- **Page text**
Resection of the Esophagus and Subsequent Weight Loss

NCT03377660 · Status: TERMINATED · Type: OBSERVATIONAL · Enrollment: 30

Last updated 2024-03-27

No results posted yet for this study

Summary

The investigators aim to ascertain how food reward signals and eating behaviour relates to the gut-brain pathway in weight-losing patients after curative surgery for oesophageal cancer, and how this pathway responds to clinical treatment for this unintentional weight loss. The primary outcomes are the blood oxygen level dependent (BOLD) signal on functional MRI (fMRI), and the breakpoint during the progressive ratio task (PRT - a measure of eating behaviour), how these differ in response to multiple clinical treatment options, as well as how they relate to weight gain while on treatment.

Conditions

  • Esophageal Cancer
  • Weight Gain
  • Eating Behavior
  • Food Reward

Interventions

OTHER

Clinical treatment

Patients undergo clinical treatment as indicated, they are studied before and after.

- **Record set**
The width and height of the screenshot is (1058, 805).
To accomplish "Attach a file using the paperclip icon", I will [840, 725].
---
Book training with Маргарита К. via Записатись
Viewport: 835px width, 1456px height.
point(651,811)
---
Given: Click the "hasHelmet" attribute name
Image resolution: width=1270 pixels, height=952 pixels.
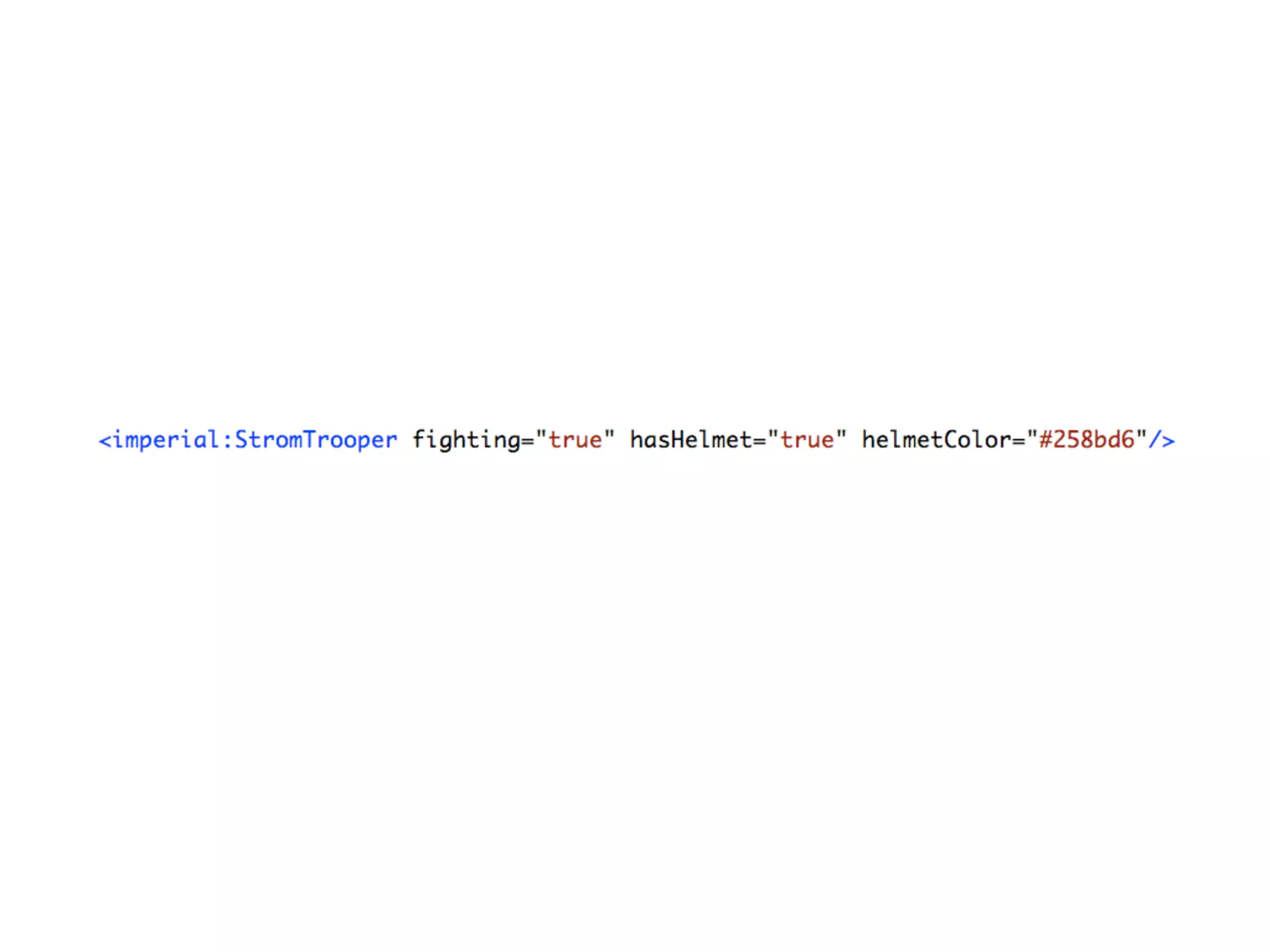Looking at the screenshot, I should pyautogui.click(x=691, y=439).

- **Task item**
List every condition that the esophageal resection study page names under its "Conditions" heading.

- **Response**
Esophageal Cancer
Weight Gain
Eating Behavior
Food Reward